DOOM : Démon aux pieds nus

Je contribue au numéro 3 de la revue française Immersion, dédiée aux jeux vidéo, qui sortira mi-janvier 2019, avec un article sur DOOM (2016, id software) :

Et bien, alors vous atterrissez sur Mars… et vous ne savez pas encore que ce sont des démons, c’est seulement par la suite que vous découvrez que ce sont des démons. Un personnage posait même la question :
Qu’est-ce que tu crois que c’est, ces monstres ?
– Je pense que ce sont des démons, tu sais…
[Rires]
C’est ce qu’on a fait, on a rit, parce que c’est ridicule, c’est vrai, quelle importance ?
Ils ont les dents pointues… c’est peut-être des vampires.

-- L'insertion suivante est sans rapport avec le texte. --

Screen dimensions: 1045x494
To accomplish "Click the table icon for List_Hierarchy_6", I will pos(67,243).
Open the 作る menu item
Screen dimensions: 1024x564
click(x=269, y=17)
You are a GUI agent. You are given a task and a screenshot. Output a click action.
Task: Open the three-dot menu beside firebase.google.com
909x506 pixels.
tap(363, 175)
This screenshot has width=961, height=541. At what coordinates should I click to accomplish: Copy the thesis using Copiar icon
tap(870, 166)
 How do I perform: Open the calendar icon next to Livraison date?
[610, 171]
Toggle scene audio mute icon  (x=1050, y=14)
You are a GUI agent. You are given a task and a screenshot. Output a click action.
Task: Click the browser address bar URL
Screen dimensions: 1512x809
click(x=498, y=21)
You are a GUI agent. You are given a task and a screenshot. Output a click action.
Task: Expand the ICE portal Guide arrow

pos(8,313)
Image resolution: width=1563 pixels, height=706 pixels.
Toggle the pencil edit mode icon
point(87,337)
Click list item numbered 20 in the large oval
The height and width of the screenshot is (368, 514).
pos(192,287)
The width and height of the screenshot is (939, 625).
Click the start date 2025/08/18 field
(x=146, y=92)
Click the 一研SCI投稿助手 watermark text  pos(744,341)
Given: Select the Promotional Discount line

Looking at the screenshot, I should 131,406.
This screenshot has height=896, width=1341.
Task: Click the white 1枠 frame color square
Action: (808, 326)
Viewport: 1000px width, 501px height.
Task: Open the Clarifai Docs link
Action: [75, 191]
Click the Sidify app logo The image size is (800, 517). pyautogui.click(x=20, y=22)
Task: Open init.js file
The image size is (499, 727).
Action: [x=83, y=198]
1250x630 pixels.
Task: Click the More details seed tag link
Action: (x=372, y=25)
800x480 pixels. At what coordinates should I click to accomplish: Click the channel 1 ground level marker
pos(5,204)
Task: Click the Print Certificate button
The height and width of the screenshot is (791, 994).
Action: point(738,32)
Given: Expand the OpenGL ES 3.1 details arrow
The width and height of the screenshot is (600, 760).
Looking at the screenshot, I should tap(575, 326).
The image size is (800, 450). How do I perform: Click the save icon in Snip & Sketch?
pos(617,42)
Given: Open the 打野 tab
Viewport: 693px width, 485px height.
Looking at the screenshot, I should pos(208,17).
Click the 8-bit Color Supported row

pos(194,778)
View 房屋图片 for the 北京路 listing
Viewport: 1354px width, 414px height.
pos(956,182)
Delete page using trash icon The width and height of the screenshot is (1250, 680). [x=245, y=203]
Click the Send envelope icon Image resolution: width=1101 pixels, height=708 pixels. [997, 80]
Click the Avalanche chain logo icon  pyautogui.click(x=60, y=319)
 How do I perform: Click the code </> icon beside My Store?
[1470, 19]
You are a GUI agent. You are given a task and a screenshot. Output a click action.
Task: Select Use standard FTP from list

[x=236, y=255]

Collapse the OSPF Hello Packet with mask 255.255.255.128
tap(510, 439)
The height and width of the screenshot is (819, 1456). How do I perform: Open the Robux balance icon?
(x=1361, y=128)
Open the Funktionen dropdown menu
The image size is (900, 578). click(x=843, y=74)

Rire destructeur et salvateur, moment-clé où la facticité de ce rapport à la représentation est « poussée jusqu’au point où elle change de nature et se renverse en simulacre » (Deleuze, Logique du Sens). Quand la comédie de la représentation s’effondre sous son propre poids, la gesticulation du rire refait surface ; et c’est ce moment de ridicule qui poussera le studio à détruire une grande partie du travail déjà fait pour le reprendre sous un angle beaucoup plus irrévérencieux. Martin insiste sur l’idée de balayer d’emblée dans Doom (2016) toute tentative de justification, et sur le choix d’assumer cet univers tel que les joueurs et eux-mêmes développeurs le connaissent : absurde, drôle, brutal, jouissif, rapide.

Dialogue extrait d’une discussion entre Danny O’Dwyer et Hugo Martin, game designer de Doom 2016.